Şimdiki gibi değildi tabii ki. Yürüdüğünüzde üst balkonlardan sallanan İngiliz, Fransız Yunan bayrakları alınlarınıza çarpıyordu. Süslü İngiliz taklarının altından geçmeden Beyoğlu’na giremezdiniz. Geçemezdiniz

Gerçi şimdi de Suriyeli'den, Afganlı'dan geçemiyorsunuz ama, neyse, konumuza dönelim.

İşgal ve esaret,  İstanbul’un iliklerine kadar işlemişti. Vahdettin sarayında tir tir titriyordu. Tahtı her an gidebilirdi. Bunun için Başbakan Damat Ferit Paşa ile birlikte oturdular, bir “Protektora Projesi” hazırladılar. Bu proje, Osmanlı Devleti'nin, bir yabancı tarafından korunma projesiydi.

Bu kapsamda Vahdettin, 30 Mart günü Başbakan Damat Ferit’i İngiliz Yüksek Komiser Sir Arthur Caltorphe’ye gönderdi. Damat Ferit, İngiliz Amiral Caltorphe ile görüştü, durumu anlattı; "Vahdettin'in babası Abdülmecit’in İngilizlere dostluk duygusu beslediğini, kendisinin de aynı duygularla yetiştiğini, Padişah Vahdettin'in bugün Osmanlı Hükumetini, İngiliz Devletinin büyüklüğüne teslim etmek istediğini’ söyledi.-

Kendisini, Padişah Vahdettin’in gönderdiğini de ekledi.

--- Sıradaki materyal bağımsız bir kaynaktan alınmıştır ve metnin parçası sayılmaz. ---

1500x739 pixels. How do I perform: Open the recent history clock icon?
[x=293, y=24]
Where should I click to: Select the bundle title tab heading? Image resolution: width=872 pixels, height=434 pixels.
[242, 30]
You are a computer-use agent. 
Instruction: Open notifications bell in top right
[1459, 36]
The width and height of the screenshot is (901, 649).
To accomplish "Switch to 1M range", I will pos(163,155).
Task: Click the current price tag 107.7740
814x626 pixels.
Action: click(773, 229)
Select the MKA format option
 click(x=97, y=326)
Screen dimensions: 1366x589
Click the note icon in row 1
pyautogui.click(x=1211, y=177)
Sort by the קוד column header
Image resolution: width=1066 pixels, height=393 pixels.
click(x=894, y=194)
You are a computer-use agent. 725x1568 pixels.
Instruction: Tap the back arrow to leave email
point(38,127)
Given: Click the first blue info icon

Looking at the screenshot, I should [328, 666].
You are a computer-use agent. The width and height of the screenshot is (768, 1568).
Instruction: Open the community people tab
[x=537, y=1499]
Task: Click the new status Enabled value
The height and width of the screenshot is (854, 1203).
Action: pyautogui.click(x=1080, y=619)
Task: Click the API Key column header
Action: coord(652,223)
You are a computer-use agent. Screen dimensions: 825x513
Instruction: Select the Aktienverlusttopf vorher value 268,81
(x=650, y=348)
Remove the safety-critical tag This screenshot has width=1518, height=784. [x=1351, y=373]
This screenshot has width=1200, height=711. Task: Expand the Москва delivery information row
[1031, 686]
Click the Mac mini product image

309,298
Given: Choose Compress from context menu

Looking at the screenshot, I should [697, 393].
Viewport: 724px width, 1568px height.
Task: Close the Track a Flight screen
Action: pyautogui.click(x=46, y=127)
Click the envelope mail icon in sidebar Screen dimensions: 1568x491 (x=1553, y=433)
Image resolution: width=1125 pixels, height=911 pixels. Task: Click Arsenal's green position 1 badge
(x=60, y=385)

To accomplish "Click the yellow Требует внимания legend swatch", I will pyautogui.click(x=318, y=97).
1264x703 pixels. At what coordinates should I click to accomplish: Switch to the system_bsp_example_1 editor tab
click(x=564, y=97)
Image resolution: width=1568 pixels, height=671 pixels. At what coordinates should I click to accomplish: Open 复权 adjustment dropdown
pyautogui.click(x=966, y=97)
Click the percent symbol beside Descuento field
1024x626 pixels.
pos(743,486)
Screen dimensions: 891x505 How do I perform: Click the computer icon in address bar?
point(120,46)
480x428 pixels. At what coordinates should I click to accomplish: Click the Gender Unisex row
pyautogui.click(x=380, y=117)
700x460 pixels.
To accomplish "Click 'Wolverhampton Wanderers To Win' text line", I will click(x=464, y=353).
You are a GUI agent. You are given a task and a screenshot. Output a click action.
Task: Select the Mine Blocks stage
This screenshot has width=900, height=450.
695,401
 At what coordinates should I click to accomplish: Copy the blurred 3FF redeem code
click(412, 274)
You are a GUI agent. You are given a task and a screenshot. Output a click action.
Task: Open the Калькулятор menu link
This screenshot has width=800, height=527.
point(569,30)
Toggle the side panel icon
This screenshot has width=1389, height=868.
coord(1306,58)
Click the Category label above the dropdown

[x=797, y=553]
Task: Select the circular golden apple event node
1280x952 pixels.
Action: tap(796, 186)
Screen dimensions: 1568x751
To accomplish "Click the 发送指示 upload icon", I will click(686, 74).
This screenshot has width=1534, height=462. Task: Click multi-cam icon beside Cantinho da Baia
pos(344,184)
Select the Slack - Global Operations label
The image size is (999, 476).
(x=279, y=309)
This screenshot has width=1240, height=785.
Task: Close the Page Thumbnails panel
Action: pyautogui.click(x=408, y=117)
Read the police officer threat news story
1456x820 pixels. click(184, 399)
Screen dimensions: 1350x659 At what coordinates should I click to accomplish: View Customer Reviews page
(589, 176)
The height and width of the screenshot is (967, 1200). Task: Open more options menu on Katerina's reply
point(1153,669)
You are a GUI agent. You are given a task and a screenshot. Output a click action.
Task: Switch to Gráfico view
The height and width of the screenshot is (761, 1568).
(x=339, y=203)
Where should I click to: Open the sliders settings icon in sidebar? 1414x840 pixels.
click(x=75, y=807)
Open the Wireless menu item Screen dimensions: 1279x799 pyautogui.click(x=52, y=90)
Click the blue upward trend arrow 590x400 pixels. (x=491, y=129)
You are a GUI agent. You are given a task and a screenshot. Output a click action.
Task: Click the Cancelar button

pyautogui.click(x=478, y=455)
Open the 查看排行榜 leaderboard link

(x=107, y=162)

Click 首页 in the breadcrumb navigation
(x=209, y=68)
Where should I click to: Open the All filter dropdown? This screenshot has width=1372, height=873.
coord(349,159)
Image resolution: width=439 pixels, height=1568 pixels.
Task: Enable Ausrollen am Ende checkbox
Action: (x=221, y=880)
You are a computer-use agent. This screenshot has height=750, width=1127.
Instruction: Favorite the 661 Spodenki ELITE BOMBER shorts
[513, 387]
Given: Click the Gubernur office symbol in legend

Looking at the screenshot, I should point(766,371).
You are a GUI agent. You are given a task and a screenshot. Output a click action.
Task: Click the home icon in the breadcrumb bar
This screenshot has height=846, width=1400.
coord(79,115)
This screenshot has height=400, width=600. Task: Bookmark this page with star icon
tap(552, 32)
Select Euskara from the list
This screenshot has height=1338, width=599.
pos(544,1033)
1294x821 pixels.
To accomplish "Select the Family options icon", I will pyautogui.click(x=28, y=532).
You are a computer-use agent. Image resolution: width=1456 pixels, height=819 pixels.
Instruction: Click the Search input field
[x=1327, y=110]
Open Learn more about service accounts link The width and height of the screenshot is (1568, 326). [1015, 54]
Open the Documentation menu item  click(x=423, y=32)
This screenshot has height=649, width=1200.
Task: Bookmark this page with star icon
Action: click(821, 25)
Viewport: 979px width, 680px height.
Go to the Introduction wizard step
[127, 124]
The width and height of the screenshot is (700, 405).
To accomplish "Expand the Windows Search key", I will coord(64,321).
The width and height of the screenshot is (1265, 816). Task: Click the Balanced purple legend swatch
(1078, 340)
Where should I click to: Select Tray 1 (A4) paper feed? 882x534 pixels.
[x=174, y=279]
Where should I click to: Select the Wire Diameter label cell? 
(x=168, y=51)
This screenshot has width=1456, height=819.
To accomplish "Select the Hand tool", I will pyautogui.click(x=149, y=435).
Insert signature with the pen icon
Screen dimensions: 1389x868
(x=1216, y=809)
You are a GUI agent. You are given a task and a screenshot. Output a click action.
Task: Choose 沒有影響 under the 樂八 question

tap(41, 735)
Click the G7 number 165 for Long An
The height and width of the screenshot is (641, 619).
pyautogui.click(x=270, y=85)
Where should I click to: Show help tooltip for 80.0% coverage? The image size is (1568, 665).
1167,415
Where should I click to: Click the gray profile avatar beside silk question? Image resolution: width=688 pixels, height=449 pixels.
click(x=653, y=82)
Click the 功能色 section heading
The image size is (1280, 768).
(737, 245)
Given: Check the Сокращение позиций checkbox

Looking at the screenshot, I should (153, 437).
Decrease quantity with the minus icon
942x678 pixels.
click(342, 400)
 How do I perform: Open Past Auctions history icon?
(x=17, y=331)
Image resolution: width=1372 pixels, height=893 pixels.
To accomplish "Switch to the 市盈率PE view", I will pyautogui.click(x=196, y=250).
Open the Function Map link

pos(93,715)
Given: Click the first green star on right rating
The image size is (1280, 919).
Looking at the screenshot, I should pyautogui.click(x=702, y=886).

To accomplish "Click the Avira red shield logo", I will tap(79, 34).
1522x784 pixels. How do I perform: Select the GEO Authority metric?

Bu sözlere Calthorpe oldukça şaşırdı. Bu resmen teslimiyet anlaşmasıydı. Calthorpe hayatında ilk defa böyle bir teklifle karşılaşıyordu. Damat Ferit’ten daha açık konuşmasını istedi. Bu kez Damat Ferit cebinden bir kağıt çıkardı ve padişahla birlikte hazırladıkları proje taslağını İngiliz amiraline uzattı. Taslakta, başta saltanat olmak üzere Osmanlı Devleti'nin İngilizler tarafından koruma altına almasını isteyen maddeler vardı.

Bu maddeler şöyleydi;

-İngiltere, ülke içerisinde asayişi sağlamak amacıyla gerekli gördükleri yerleri işgal edecek,

-Lüzum görülen yerlere İngiliz müsteşar atanacak,

-Osmanlı ülkesindeki her vilayete İngilizler başkonsolos atayacak ve bu konsoloslar valilere ‘müşavir’ olacak,

-Seçimler bu konsolosların kontrolü altında yapılacak,

-İngilizler maliyeyi kontrol altına alacak,

-Anayasa doğu halkının siyasi eğilimine göre yapılacaktır

Bu resmen sömürge ve teslimiyet projesiydi. Diğer maddeleri anladık ta; son madde neydi biliyor musunuz?

Doğuda bir referandum yapılacak, Kürdistan ve Ermenistan kurulacak.

Buydu.

Ve bunu öneren İngilizler değildi. Vahdettin’in bizzat kendisiydi. Yazışmalar gitti geldi. Sonunda İngilizler buna itibar etmediler. Reddettiler. 3 Nisan 1918 günü verdikleri cevapta diğer müttefikleri olan Fransa ve İtaya ile tam bir mutabakat içerisinde olmadan hareket etmeyeceklerini söylediler. Çünkü İngilizler Mondros Antlaşması'nı Fransızlar'dan habersiz yapmış, aralarına bir soğukluk girmişti. Fransızlar gücenmişti. İkinci bir soğukluk istemiyorlardı.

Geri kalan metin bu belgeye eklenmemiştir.